Es difícil, sin lugar a dudas. Aún más teniendo en cuenta que con la sola
voluntad no podemos cambiarnos por completo, ni tampoco en parte, si esa misma
voluntad no viene de la mano de una sesuda puesta en acción de las reflexiones
hechas en la cabeza. Ponerse manos a la obra es tan necesario y clave como el
pararse en seco para reflexionar y pensar sobre la situación actual que nos
ampara al momento. Tampoco se trata de pensar y repensar, actuar y repensar lo
ya actuado también, como si se nos fuese la vida en ello. Debemos dejarnos llevar,
y actuar por impulso en determinadas ocasiones, sólo que, tal vez, no dejar a
ese espíritu de impulsividad tomar las riendas de nuestra vida. De esto vengo a
hablar: la estrechez mental que nos contamina al momento de tomar decisiones
(financieras o laborales) , dejarnos llevar (o no), cortar o empezar relaciones
de todo tipo, y un sinfín de etcéteras. Parece más simple dejarnos llevar en
todo momento; o tomar decisiones afines a las decisiones que otros ya han
tomado en una situación similar. Creemos que al copiar inconscientemente los
pasos de los otros, trazaremos el mismo camino de huellas hacia el éxito que
tanto nos afanamos en lograr. A veces, esta actitud temeraria no solo ignora
las razones más profundas del alma (las necesidades reales que albergamos en el
pecho), también se muestran incompatibles con las situaciones particulares que
nos competen. Copiar siempre fue más simple, de eso no cabe dudas. Alivia la
compleja necesidad psicológica de que "se está obrando bien" porque
el "otro obra igual". Pero, lamentablemente, no podemos estar más
equivocados. La ilusión de igualdad que los ojos proyectan sobre los otros, es
tan engañosa como el mundo de los sentidos y las sensaciones: todo puede
engañarnos o darnos una falsa idea de lo que el otro ha hecho, está haciendo, o
hará en algún momento.

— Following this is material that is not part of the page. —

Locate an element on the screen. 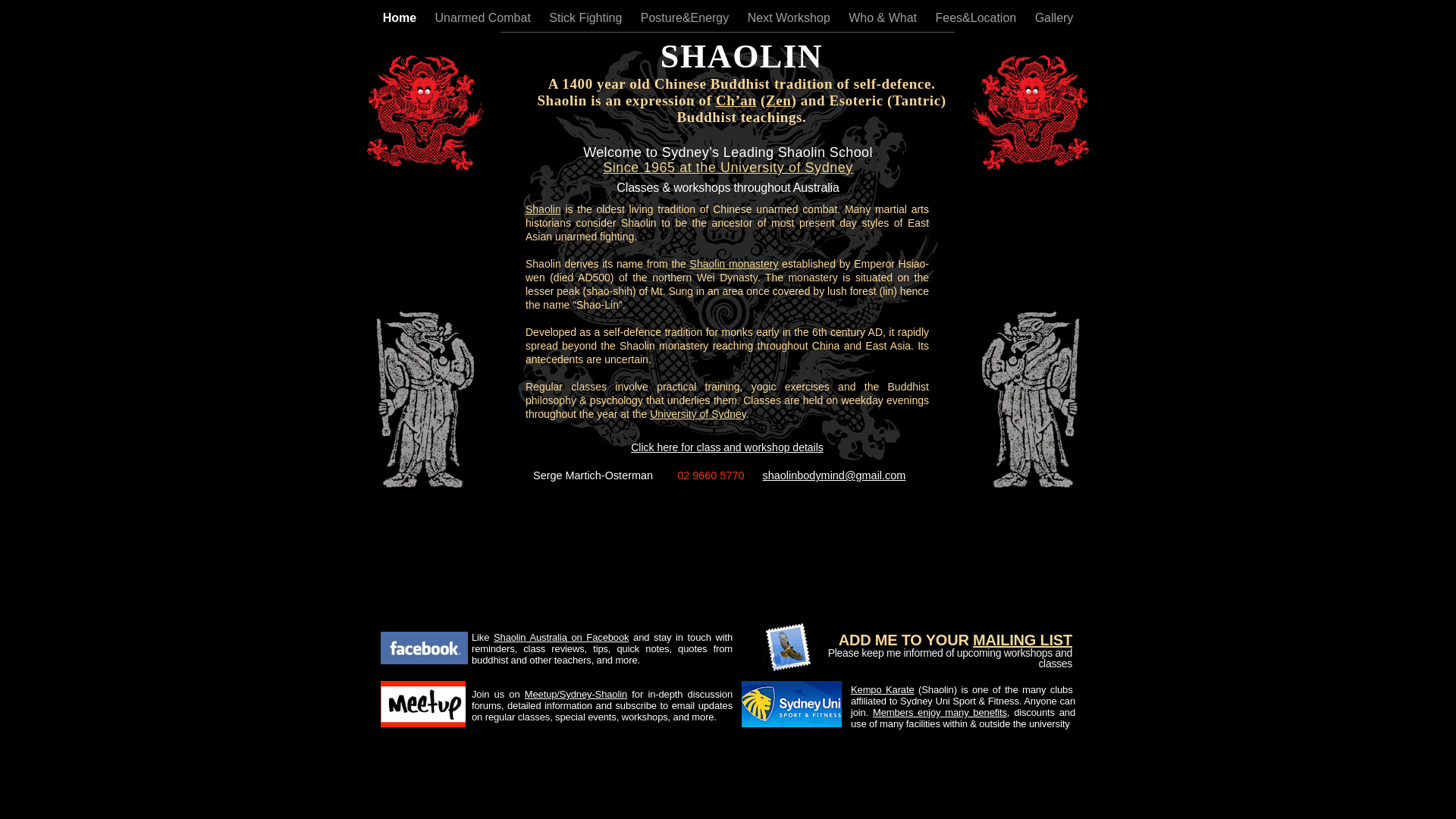  'Shaolin Australia on Facebook' is located at coordinates (560, 637).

A su vez, la imagen que poseemos de un otro es engañosa:
sus triunfos, sus penas y malestares, su personalidad y su contenido general
como persona o individuo. Se trata más de una "imago" (empleando un
termino de Jung) desarrollada por un sistema neurótico de obsesiones con las
ideas y los valores que hemos mamado en la infancia. Estas obsesiones las
proyectamos sobre los otros, y en los otros no queda más que proyecciones intrínsecas,
evanescentes y engañosas, de la persona real que conforma a ese otro. Es un
otro significado por proyecciones propias, anhelos y deseos íntimos de fundirse
con un ideal que solo existe dentro de la consciencia. Por ejemplo, cuando un
obsesivo posee en su cabeza la imago de una persona o cosa, la idealiza al
punto de despojarla de su entidad material y mortal. La desglosa tanto en la
idea platónica que la contiene, que la persona o cosa pierde su verdadera
forma. Se vuelve una sombra de proyecciones positivas, donde los errores, los
vicios e imperfecciones quedan pulidos tan amablemente por la mente que
proyecta, que nos propicia una sensación de querer fundirnos con ese otro que
nos topamos, ya que así dejaremos de ser imperfectos nosotros mismos. No tengo
que recalcar acá lo absurdo de todo el tema; es evidente, y se cae de maduro.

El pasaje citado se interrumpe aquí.